Mike Murchison, the CEO and co-founder of Ada, told Forbes that the company and OpenAI had a similar investor, but he did not provide any additional information on the investor. He also declined to comment on the financial terms of Ada’s partnership with OpenAI.
Ada’s chatbots are accessible on WeChat, WhatsApp, Facebook Messenger, and business websites and are supported by $200 million from investors including Accel, Bessemer, Spark, Tiger Global, and FirstMark. To describe a firm’s products, services, and customer service concerns, as well as sensitive material like transcripts of interactions between human agents and consumers and confidential customer data, the corporation started using massive language models in 2019. (Ada anonymizes the information before using it).

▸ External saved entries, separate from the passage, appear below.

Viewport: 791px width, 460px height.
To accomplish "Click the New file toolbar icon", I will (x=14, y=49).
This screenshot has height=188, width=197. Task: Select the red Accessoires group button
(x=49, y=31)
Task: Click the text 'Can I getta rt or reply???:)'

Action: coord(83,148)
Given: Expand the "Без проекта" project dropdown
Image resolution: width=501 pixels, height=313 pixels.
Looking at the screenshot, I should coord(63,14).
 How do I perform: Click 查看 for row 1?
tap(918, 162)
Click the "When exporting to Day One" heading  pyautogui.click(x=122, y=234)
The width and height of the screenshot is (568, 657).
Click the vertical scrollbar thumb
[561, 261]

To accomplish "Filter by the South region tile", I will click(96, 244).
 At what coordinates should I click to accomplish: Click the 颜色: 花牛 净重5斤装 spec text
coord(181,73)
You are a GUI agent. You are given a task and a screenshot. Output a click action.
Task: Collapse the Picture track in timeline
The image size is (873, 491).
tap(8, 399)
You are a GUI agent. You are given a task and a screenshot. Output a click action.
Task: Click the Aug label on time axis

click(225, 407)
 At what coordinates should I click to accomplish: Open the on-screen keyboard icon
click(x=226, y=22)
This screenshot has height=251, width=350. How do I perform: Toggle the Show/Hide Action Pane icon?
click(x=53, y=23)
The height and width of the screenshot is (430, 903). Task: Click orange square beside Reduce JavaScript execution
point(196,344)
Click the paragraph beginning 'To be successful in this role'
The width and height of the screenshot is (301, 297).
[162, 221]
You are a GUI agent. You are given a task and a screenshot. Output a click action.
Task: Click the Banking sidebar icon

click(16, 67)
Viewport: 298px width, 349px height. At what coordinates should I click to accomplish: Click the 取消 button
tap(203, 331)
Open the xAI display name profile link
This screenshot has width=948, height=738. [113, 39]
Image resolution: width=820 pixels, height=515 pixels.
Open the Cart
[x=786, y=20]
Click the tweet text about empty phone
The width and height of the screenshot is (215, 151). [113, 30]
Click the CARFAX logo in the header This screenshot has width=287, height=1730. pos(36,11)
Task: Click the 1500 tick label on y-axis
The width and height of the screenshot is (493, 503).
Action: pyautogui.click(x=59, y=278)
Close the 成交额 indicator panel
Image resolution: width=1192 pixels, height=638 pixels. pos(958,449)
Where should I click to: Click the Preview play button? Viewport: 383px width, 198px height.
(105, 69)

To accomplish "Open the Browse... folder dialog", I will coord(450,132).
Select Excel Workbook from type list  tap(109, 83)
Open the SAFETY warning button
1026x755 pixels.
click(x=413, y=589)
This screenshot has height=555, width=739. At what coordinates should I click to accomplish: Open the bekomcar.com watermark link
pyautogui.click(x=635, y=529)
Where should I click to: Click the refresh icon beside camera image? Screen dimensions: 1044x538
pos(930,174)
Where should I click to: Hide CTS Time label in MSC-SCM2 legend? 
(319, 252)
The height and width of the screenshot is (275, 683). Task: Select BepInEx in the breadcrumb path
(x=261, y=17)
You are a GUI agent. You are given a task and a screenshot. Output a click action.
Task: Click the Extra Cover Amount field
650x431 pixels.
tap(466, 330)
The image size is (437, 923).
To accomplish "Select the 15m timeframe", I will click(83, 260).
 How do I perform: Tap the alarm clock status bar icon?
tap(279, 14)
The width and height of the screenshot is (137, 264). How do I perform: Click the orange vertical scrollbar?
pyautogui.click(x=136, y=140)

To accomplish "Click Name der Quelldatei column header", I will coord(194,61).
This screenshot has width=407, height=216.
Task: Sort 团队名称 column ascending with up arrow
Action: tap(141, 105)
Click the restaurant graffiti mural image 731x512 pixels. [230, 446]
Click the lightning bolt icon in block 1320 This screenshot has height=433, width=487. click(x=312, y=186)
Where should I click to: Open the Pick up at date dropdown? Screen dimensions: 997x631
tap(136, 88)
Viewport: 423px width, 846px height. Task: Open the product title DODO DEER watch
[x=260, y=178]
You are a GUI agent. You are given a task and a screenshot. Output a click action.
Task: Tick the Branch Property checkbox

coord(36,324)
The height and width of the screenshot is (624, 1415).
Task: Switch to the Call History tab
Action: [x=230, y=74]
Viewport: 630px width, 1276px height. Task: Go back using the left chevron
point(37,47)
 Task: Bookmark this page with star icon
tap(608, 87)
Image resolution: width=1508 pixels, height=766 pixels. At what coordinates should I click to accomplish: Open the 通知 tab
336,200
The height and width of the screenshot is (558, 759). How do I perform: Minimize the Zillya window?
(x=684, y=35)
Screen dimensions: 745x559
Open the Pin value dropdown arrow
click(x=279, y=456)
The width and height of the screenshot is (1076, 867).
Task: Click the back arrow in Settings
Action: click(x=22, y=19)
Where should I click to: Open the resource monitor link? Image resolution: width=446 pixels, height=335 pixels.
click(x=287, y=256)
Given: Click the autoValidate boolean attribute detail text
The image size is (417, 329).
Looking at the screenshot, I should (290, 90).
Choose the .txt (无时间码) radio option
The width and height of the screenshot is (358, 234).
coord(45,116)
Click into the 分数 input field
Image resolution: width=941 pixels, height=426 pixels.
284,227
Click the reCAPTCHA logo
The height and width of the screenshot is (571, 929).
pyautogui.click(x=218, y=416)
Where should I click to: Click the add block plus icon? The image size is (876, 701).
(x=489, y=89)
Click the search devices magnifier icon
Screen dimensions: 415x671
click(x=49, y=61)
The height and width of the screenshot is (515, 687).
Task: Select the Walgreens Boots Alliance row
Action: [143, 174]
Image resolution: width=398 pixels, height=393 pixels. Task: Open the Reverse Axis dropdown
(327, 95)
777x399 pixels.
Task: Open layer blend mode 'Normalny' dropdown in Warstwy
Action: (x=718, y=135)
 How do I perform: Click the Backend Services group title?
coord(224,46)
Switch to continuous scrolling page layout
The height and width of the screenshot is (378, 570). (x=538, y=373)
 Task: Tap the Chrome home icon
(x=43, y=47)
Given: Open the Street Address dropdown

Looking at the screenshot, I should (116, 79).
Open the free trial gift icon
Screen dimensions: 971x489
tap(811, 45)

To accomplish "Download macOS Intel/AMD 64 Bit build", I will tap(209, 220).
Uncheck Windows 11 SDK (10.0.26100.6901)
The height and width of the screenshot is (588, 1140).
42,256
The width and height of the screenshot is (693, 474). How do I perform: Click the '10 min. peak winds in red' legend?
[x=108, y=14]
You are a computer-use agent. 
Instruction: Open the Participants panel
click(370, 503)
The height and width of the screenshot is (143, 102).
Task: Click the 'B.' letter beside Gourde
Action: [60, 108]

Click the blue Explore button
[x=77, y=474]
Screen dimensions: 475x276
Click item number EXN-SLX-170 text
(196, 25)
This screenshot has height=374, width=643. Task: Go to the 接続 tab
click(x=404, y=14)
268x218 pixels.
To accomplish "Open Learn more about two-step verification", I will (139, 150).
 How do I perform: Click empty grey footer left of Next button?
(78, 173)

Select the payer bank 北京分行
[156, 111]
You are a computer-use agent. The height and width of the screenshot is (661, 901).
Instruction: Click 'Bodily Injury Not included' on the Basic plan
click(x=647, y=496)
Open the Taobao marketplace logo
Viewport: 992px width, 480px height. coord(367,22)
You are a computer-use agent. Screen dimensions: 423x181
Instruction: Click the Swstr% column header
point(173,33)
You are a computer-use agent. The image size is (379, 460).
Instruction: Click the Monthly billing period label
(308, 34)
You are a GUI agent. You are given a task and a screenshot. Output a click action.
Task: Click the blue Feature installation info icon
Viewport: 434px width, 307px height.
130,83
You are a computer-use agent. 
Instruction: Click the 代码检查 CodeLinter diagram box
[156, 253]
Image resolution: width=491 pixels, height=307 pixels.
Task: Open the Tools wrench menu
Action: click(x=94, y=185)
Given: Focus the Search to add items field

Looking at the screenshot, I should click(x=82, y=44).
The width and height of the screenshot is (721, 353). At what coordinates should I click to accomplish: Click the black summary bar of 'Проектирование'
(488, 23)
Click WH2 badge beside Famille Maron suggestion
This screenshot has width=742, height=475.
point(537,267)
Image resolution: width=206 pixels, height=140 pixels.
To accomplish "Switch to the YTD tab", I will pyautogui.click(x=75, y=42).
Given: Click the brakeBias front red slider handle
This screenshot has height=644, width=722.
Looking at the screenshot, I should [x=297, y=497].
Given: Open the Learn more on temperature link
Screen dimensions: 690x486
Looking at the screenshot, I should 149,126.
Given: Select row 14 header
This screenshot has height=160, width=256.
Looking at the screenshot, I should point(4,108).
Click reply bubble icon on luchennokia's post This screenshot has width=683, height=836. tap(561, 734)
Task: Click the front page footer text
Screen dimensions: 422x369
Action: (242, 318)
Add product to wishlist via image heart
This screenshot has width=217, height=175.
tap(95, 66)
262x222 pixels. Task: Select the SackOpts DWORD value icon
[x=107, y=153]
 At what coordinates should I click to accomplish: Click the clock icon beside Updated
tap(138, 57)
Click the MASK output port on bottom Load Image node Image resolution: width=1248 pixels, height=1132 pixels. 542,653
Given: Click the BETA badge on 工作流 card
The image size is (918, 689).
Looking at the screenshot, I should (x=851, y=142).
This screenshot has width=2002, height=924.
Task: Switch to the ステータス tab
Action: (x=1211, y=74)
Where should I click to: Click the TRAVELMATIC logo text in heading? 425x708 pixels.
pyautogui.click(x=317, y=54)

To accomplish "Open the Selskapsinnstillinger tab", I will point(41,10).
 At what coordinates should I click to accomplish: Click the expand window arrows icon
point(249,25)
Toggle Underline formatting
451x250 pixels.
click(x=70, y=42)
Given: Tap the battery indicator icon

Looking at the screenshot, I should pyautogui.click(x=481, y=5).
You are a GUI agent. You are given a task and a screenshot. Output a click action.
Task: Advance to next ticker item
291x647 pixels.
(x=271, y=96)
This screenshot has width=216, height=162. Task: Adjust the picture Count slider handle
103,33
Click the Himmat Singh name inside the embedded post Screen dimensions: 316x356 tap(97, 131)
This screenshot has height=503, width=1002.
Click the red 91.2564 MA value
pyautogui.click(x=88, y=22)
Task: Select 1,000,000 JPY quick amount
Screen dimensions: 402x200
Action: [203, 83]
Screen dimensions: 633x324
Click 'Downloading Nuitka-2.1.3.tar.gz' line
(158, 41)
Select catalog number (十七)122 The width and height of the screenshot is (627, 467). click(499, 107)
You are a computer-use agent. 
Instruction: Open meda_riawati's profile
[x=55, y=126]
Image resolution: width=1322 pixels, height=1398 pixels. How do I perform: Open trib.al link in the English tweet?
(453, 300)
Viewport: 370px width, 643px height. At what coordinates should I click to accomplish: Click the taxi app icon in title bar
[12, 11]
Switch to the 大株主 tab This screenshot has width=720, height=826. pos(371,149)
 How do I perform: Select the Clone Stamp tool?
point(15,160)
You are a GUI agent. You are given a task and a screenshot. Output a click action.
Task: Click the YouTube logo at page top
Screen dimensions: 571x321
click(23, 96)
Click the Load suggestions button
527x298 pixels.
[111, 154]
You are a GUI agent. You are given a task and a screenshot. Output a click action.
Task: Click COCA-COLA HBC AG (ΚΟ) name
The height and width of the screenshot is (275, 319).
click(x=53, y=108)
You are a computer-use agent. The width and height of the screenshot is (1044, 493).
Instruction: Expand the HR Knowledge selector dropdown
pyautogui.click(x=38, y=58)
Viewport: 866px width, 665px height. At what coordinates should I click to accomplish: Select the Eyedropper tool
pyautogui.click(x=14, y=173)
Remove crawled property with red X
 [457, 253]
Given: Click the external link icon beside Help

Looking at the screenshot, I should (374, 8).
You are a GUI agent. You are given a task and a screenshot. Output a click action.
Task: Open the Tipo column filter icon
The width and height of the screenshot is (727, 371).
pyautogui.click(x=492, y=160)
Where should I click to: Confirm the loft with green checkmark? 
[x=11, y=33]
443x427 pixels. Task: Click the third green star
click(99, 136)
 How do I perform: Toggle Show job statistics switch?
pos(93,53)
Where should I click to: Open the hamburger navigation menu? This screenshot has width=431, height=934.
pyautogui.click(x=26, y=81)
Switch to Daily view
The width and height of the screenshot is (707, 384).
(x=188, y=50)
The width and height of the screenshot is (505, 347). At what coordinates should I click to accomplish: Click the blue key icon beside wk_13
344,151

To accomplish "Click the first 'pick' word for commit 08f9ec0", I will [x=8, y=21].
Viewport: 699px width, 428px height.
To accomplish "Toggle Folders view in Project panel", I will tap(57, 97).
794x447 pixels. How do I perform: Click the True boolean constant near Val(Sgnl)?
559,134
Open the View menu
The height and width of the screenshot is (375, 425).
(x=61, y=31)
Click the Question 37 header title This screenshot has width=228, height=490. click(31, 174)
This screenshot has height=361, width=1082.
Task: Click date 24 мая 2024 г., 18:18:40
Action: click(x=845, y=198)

Before transferring a ticket to a human agent, the company is also employing OpenAI’s models to summarise talks between a bot and a consumer, according to Murchison. Its bots can also perform tasks that people are unable to, such as processing refunds without human intervention when doing so requires numerous layers of permission. He responds, “Our bots are authorised to automate a refund for you. “We can get data from a place that’s actually incredibly difficult for a human to access. We can tap into a corporate system and conduct a complicated workflow.”
Big tech businesses, who have their own versions of advanced AI, pose a danger to Ada’s market share (Google researchers, for instance, have made similar breakthroughs). According to a story from The Information, Microsoft also has an exclusive licencing agreement with OpenAI and intends to integrate the technology into its Bing search engine. According to AI angel investor Geoff Renaud, these businesses benefit from their access to large amounts of data. “The faster AI develops, the more data there is. “They become an obvious winner if you start processing it like an Amazon that has more volume of data than anyone else,” adds Renaud.
For customer service, ChatGPT poses one significant risk: According to AI angel investor Geoff Renaud, who has experience working with generative AI businesses, a skilled conversational chatbot may also expose users to scams. Because you can copy anyone, it “opens a Pandora’s box for con artists,” he claims. “There is a lot of potential and excitement, but misinformation and frauds can cause things to quickly turn bad. There are others who are developing standards, but technology will advance too quickly for them to keep up.
Pre-emptive inquiries have been incorporated into Murchison and his co-founder David Hariri’s chatbots to solve these problems and keep the conversation organised and on topic. We help the consumer ask specific questions, and we’re also skilled at steering them away from a topic and toward something that is more about customer service, according to the man.
Customers don’t want to speak with a stupid bot that is unable to comprehend simple questions, according to two-time entrepreneur Murchison. He aims to develop technology that would enable customer care chatbots to perform increasingly challenging tasks while seeming more natural. He claims that working with OpenAI will help move the goalposts in that direction. Given how quickly everything is evolving and how interesting the research that we are creating and what OpenAI is producing, he says, “I kind of feel like a kid in a candy shop right now.”